• [Data excerpts]

· · · ·

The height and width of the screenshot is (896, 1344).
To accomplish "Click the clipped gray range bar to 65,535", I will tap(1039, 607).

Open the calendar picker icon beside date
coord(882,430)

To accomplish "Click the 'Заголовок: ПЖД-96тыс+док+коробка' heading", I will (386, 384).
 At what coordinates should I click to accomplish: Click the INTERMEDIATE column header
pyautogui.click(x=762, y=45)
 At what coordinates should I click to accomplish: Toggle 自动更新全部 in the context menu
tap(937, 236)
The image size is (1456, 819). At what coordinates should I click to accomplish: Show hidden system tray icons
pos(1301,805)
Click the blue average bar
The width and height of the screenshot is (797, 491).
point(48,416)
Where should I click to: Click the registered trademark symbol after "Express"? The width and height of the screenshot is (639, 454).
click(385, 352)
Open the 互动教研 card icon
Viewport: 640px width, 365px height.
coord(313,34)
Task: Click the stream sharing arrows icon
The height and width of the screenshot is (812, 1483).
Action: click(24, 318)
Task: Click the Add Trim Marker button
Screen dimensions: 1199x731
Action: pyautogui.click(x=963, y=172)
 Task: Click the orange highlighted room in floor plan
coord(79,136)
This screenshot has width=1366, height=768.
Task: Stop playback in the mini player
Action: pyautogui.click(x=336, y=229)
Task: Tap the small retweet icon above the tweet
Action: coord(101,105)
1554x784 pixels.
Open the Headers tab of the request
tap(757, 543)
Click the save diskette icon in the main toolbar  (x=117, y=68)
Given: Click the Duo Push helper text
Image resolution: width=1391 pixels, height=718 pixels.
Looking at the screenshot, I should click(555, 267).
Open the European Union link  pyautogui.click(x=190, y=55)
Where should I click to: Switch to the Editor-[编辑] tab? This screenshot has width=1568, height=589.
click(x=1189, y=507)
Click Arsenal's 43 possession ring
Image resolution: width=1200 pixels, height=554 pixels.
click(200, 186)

· · · ·

• [Task statement]
Convert every line of the rows above into a Markdown table with the columns Index and Text. Number each line in sequence and omit blank lines.

• [Answer to this exercise]
| Index | Text |
|---|---|
| 1 | The height and width of the screenshot is (896, 1344). |
| 2 | To accomplish "Click the clipped gray range bar to 65,535", I will tap(1039, 607). |
| 3 | Open the calendar picker icon beside date |
| 4 | coord(882,430) |
| 5 | To accomplish "Click the 'Заголовок: ПЖД-96тыс+док+коробка' heading", I will (386, 384). |
| 6 |  At what coordinates should I click to accomplish: Click the INTERMEDIATE column header |
| 7 | pyautogui.click(x=762, y=45) |
| 8 |  At what coordinates should I click to accomplish: Toggle 自动更新全部 in the context menu |
| 9 | tap(937, 236) |
| 10 | The image size is (1456, 819). At what coordinates should I click to accomplish: Show hidden system tray icons |
| 11 | pos(1301,805) |
| 12 | Click the blue average bar |
| 13 | The width and height of the screenshot is (797, 491). |
| 14 | point(48,416) |
| 15 | Where should I click to: Click the registered trademark symbol after "Express"? The width and height of the screenshot is (639, 454). |
| 16 | click(385, 352) |
| 17 | Open the 互动教研 card icon |
| 18 | Viewport: 640px width, 365px height. |
| 19 | coord(313,34) |
| 20 | Task: Click the stream sharing arrows icon |
| 21 | The height and width of the screenshot is (812, 1483). |
| 22 | Action: click(24, 318) |
| 23 | Task: Click the Add Trim Marker button |
| 24 | Screen dimensions: 1199x731 |
| 25 | Action: pyautogui.click(x=963, y=172) |
| 26 |  Task: Click the orange highlighted room in floor plan |
| 27 | coord(79,136) |
| 28 | This screenshot has width=1366, height=768. |
| 29 | Task: Stop playback in the mini player |
| 30 | Action: pyautogui.click(x=336, y=229) |
| 31 | Task: Tap the small retweet icon above the tweet |
| 32 | Action: coord(101,105) |
| 33 | 1554x784 pixels. |
| 34 | Open the Headers tab of the request |
| 35 | tap(757, 543) |
| 36 | Click the save diskette icon in the main toolbar  (x=117, y=68) |
| 37 | Given: Click the Duo Push helper text |
| 38 | Image resolution: width=1391 pixels, height=718 pixels. |
| 39 | Looking at the screenshot, I should click(555, 267). |
| 40 | Open the European Union link  pyautogui.click(x=190, y=55) |
| 41 | Where should I click to: Switch to the Editor-[编辑] tab? This screenshot has width=1568, height=589. |
| 42 | click(x=1189, y=507) |
| 43 | Click Arsenal's 43 possession ring |
| 44 | Image resolution: width=1200 pixels, height=554 pixels. |
| 45 | click(200, 186) |